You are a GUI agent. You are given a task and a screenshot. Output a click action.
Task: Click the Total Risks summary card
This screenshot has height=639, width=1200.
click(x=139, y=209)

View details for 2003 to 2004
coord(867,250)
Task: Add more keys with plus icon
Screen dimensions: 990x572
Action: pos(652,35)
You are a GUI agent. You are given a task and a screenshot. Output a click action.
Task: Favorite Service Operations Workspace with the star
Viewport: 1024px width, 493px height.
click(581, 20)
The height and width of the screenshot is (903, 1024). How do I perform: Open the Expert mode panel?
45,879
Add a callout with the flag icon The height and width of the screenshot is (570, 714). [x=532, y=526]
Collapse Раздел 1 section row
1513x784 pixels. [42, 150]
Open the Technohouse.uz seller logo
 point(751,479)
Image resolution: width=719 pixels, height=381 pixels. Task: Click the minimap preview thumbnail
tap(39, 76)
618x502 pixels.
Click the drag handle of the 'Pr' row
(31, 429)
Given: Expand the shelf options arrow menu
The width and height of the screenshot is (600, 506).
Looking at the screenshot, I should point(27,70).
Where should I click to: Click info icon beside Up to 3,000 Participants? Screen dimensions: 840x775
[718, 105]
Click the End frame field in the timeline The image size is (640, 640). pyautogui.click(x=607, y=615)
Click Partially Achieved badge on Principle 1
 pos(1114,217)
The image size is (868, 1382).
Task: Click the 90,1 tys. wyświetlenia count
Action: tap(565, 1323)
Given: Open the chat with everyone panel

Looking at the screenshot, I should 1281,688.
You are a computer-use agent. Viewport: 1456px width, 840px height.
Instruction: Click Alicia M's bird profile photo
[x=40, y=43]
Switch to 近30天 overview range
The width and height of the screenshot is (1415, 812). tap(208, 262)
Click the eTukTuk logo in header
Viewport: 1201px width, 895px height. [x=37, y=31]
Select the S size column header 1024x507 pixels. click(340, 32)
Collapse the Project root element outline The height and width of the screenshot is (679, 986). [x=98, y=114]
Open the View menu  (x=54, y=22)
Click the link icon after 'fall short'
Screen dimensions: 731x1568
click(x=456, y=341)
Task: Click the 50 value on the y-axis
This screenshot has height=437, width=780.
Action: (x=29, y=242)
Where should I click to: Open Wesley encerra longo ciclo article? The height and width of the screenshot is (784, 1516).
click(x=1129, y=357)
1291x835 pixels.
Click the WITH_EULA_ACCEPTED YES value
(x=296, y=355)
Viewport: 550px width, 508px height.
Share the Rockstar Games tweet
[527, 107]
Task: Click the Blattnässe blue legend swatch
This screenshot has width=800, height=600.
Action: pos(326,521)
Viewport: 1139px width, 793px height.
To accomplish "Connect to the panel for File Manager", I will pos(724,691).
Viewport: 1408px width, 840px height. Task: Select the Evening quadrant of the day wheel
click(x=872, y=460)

—————

• **Brief**
Set every entry down verbatim.

• **Result**
You are a GUI agent. You are given a task and a screenshot. Output a click action.
Task: Click the Total Risks summary card
This screenshot has height=639, width=1200.
click(x=139, y=209)

View details for 2003 to 2004
coord(867,250)
Task: Add more keys with plus icon
Screen dimensions: 990x572
Action: pos(652,35)
You are a GUI agent. You are given a task and a screenshot. Output a click action.
Task: Favorite Service Operations Workspace with the star
Viewport: 1024px width, 493px height.
click(581, 20)
The height and width of the screenshot is (903, 1024). How do I perform: Open the Expert mode panel?
45,879
Add a callout with the flag icon The height and width of the screenshot is (570, 714). [x=532, y=526]
Collapse Раздел 1 section row
1513x784 pixels. [42, 150]
Open the Technohouse.uz seller logo
 point(751,479)
Image resolution: width=719 pixels, height=381 pixels. Task: Click the minimap preview thumbnail
tap(39, 76)
618x502 pixels.
Click the drag handle of the 'Pr' row
(31, 429)
Given: Expand the shelf options arrow menu
The width and height of the screenshot is (600, 506).
Looking at the screenshot, I should point(27,70).
Where should I click to: Click info icon beside Up to 3,000 Participants? Screen dimensions: 840x775
[718, 105]
Click the End frame field in the timeline The image size is (640, 640). pyautogui.click(x=607, y=615)
Click Partially Achieved badge on Principle 1
 pos(1114,217)
The image size is (868, 1382).
Task: Click the 90,1 tys. wyświetlenia count
Action: tap(565, 1323)
Given: Open the chat with everyone panel

Looking at the screenshot, I should 1281,688.
You are a computer-use agent. Viewport: 1456px width, 840px height.
Instruction: Click Alicia M's bird profile photo
[x=40, y=43]
Switch to 近30天 overview range
The width and height of the screenshot is (1415, 812). tap(208, 262)
Click the eTukTuk logo in header
Viewport: 1201px width, 895px height. [x=37, y=31]
Select the S size column header 1024x507 pixels. click(340, 32)
Collapse the Project root element outline The height and width of the screenshot is (679, 986). [x=98, y=114]
Open the View menu  (x=54, y=22)
Click the link icon after 'fall short'
Screen dimensions: 731x1568
click(x=456, y=341)
Task: Click the 50 value on the y-axis
This screenshot has height=437, width=780.
Action: (x=29, y=242)
Where should I click to: Open Wesley encerra longo ciclo article? The height and width of the screenshot is (784, 1516).
click(x=1129, y=357)
1291x835 pixels.
Click the WITH_EULA_ACCEPTED YES value
(x=296, y=355)
Viewport: 550px width, 508px height.
Share the Rockstar Games tweet
[527, 107]
Task: Click the Blattnässe blue legend swatch
This screenshot has width=800, height=600.
Action: pos(326,521)
Viewport: 1139px width, 793px height.
To accomplish "Connect to the panel for File Manager", I will pos(724,691).
Viewport: 1408px width, 840px height. Task: Select the Evening quadrant of the day wheel
click(x=872, y=460)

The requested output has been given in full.